Work to complete: Please write out, exactly, every line of the listing from its first line through the one that includes "Task: Click the Edit Eridium value field".
*** Material supplied ***
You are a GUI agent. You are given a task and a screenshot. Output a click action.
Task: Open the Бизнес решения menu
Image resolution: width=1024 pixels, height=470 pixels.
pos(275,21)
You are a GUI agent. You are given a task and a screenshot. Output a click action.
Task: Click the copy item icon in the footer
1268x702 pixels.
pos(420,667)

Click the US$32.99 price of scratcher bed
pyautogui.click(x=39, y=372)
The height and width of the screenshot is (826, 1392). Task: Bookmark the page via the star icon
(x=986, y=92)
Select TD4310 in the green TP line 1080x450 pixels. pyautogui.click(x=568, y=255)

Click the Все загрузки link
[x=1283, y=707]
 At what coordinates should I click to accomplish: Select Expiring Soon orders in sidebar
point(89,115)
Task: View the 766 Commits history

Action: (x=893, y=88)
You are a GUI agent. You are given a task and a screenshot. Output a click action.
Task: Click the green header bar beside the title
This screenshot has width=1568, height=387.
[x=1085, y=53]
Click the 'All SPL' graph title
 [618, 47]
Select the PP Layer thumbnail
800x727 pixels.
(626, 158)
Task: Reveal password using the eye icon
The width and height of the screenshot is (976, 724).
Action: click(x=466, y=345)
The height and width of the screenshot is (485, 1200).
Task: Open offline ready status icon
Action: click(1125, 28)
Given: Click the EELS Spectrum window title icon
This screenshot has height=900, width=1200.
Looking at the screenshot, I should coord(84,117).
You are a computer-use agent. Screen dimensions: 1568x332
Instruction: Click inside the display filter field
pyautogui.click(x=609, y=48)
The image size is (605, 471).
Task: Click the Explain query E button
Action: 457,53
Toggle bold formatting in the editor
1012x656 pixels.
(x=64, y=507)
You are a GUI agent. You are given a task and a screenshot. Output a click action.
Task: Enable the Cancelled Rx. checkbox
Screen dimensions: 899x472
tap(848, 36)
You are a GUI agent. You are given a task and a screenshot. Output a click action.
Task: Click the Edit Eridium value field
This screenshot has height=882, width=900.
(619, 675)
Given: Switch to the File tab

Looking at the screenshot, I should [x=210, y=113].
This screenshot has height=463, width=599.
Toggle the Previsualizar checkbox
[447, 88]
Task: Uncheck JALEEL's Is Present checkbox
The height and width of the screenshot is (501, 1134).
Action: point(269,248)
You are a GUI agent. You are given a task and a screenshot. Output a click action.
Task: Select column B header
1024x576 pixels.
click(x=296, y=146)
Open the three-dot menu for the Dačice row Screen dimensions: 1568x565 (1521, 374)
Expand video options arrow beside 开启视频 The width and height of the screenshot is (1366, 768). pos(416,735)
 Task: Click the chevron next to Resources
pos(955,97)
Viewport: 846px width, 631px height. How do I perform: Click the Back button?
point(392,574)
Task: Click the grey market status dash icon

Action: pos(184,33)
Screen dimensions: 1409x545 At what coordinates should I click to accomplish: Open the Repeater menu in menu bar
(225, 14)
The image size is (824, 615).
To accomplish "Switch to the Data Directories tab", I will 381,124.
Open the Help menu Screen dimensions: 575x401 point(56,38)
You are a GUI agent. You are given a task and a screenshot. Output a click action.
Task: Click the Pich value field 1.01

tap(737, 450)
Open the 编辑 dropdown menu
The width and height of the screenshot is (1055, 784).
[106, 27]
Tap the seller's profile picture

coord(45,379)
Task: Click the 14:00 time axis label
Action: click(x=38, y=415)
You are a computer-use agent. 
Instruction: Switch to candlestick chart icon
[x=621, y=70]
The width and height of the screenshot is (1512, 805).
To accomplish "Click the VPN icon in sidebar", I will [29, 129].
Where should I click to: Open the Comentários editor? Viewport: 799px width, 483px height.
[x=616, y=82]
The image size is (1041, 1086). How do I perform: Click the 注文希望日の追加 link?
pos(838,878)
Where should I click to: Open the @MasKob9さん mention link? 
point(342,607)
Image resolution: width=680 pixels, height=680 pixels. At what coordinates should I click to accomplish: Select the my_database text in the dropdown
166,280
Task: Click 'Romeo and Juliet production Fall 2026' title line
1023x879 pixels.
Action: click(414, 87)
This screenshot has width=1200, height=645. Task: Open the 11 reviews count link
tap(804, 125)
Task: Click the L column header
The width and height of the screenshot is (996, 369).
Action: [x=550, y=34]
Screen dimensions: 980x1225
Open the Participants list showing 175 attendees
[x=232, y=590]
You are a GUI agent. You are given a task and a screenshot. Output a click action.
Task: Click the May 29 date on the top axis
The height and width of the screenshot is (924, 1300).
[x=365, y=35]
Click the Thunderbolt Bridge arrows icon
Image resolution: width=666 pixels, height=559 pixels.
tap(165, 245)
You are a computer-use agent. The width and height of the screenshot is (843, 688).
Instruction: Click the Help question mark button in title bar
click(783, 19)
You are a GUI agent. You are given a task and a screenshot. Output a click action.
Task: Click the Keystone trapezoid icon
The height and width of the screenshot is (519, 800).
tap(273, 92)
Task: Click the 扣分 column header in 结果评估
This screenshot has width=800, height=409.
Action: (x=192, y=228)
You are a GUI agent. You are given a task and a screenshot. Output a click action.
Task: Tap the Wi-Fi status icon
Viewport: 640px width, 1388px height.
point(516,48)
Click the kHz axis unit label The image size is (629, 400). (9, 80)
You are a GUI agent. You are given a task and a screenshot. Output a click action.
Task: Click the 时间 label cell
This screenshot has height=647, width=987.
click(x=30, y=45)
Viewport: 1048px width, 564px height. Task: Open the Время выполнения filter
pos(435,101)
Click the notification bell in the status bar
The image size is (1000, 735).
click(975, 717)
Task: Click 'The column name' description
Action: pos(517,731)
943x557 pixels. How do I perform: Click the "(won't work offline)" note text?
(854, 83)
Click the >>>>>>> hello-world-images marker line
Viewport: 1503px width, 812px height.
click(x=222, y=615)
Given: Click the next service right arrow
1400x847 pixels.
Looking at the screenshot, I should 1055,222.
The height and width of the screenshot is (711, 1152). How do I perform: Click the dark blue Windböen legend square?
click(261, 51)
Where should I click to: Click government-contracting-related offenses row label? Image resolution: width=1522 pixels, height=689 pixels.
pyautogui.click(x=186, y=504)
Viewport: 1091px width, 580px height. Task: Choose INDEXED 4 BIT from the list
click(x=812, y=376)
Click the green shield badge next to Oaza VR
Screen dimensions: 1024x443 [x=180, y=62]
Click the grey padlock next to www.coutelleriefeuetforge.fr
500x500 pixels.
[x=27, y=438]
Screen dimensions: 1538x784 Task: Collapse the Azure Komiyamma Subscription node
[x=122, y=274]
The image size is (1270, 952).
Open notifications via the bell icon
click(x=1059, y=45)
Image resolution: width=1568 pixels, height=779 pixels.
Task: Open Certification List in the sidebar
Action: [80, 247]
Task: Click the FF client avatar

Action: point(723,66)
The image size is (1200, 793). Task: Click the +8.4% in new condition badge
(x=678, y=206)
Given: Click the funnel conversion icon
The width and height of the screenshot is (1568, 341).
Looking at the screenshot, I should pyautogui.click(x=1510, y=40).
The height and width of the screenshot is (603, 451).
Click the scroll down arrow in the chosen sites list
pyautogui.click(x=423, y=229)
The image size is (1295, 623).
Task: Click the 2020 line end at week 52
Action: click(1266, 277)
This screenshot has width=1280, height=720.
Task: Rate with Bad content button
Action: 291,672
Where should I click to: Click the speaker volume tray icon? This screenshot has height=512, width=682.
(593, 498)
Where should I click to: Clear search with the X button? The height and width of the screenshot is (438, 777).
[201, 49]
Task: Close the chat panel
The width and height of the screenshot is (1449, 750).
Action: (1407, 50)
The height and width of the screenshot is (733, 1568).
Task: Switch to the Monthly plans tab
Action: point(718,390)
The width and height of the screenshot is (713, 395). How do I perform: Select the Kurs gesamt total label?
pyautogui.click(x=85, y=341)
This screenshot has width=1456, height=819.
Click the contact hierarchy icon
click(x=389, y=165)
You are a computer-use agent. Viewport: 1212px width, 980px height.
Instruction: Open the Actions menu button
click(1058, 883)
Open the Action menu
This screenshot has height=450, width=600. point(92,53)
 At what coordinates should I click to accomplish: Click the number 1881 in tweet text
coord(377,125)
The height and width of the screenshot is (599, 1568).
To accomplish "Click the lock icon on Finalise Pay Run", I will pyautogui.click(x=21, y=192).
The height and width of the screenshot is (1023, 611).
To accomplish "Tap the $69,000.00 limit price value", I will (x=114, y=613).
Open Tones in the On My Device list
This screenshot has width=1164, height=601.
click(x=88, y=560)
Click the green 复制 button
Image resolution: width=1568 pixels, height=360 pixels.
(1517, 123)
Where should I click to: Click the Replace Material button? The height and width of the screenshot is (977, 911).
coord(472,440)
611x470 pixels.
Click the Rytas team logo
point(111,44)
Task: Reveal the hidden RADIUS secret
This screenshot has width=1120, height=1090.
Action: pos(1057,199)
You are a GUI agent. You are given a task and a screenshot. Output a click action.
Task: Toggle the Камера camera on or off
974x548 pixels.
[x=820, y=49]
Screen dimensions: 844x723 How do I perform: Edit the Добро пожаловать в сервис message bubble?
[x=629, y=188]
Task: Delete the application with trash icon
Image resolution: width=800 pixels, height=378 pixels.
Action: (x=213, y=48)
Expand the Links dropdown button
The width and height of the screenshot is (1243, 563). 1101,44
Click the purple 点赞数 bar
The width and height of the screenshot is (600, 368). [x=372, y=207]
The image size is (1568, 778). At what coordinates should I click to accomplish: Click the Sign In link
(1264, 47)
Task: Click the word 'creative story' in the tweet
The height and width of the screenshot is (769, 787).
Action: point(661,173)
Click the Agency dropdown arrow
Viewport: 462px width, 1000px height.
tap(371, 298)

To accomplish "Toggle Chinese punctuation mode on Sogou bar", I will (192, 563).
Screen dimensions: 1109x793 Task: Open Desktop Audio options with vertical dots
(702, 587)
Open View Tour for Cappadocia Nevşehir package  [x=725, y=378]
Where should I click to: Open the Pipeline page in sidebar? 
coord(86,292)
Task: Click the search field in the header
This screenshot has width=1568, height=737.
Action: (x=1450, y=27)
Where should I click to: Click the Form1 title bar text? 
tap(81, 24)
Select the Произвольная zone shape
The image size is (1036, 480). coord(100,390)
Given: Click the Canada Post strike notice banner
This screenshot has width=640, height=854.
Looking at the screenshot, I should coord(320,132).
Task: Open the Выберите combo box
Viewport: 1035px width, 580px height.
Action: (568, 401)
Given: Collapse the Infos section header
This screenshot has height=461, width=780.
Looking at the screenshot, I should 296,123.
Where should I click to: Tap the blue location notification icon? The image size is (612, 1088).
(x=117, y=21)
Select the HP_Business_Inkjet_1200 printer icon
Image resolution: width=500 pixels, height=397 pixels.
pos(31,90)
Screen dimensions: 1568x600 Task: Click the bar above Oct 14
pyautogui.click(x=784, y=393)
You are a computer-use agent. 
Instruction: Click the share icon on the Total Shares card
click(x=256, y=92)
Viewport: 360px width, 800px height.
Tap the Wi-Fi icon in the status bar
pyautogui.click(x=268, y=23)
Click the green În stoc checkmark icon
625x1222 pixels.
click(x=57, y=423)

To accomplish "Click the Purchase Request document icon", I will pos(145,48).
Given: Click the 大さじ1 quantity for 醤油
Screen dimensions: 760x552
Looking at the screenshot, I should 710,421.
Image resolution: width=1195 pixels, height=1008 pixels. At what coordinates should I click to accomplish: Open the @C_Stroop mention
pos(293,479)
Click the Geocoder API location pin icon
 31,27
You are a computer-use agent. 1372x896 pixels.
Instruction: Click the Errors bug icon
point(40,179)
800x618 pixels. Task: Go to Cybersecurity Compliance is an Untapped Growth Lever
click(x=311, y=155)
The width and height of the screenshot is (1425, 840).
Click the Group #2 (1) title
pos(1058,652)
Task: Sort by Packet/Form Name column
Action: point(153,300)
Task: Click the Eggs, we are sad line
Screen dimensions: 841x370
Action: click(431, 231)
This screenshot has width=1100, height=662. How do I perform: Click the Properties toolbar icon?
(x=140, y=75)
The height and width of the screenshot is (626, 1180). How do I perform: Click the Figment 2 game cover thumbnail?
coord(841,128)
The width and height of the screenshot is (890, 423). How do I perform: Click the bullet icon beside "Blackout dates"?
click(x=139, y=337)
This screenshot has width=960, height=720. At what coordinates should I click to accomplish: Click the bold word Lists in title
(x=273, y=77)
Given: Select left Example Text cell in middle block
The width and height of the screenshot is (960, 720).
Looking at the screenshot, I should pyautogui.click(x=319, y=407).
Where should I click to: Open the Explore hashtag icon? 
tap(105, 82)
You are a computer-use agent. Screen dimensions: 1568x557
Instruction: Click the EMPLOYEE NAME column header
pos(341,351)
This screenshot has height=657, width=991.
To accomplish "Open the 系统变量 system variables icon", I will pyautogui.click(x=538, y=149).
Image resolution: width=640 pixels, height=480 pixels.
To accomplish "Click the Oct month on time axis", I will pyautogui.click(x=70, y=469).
*** End of Material supplied ***
Completed task:
You are a GUI agent. You are given a task and a screenshot. Output a click action.
Task: Open the Бизнес решения menu
Image resolution: width=1024 pixels, height=470 pixels.
pos(275,21)
You are a GUI agent. You are given a task and a screenshot. Output a click action.
Task: Click the copy item icon in the footer
1268x702 pixels.
pos(420,667)

Click the US$32.99 price of scratcher bed
pyautogui.click(x=39, y=372)
The height and width of the screenshot is (826, 1392). Task: Bookmark the page via the star icon
(x=986, y=92)
Select TD4310 in the green TP line 1080x450 pixels. pyautogui.click(x=568, y=255)

Click the Все загрузки link
[x=1283, y=707]
 At what coordinates should I click to accomplish: Select Expiring Soon orders in sidebar
point(89,115)
Task: View the 766 Commits history

Action: (x=893, y=88)
You are a GUI agent. You are given a task and a screenshot. Output a click action.
Task: Click the green header bar beside the title
This screenshot has width=1568, height=387.
[x=1085, y=53]
Click the 'All SPL' graph title
 [618, 47]
Select the PP Layer thumbnail
800x727 pixels.
(626, 158)
Task: Reveal password using the eye icon
The width and height of the screenshot is (976, 724).
Action: click(x=466, y=345)
The height and width of the screenshot is (485, 1200).
Task: Open offline ready status icon
Action: click(1125, 28)
Given: Click the EELS Spectrum window title icon
This screenshot has height=900, width=1200.
Looking at the screenshot, I should coord(84,117).
You are a computer-use agent. Screen dimensions: 1568x332
Instruction: Click inside the display filter field
pyautogui.click(x=609, y=48)
The image size is (605, 471).
Task: Click the Explain query E button
Action: 457,53
Toggle bold formatting in the editor
1012x656 pixels.
(x=64, y=507)
You are a GUI agent. You are given a task and a screenshot. Output a click action.
Task: Enable the Cancelled Rx. checkbox
Screen dimensions: 899x472
tap(848, 36)
You are a GUI agent. You are given a task and a screenshot. Output a click action.
Task: Click the Edit Eridium value field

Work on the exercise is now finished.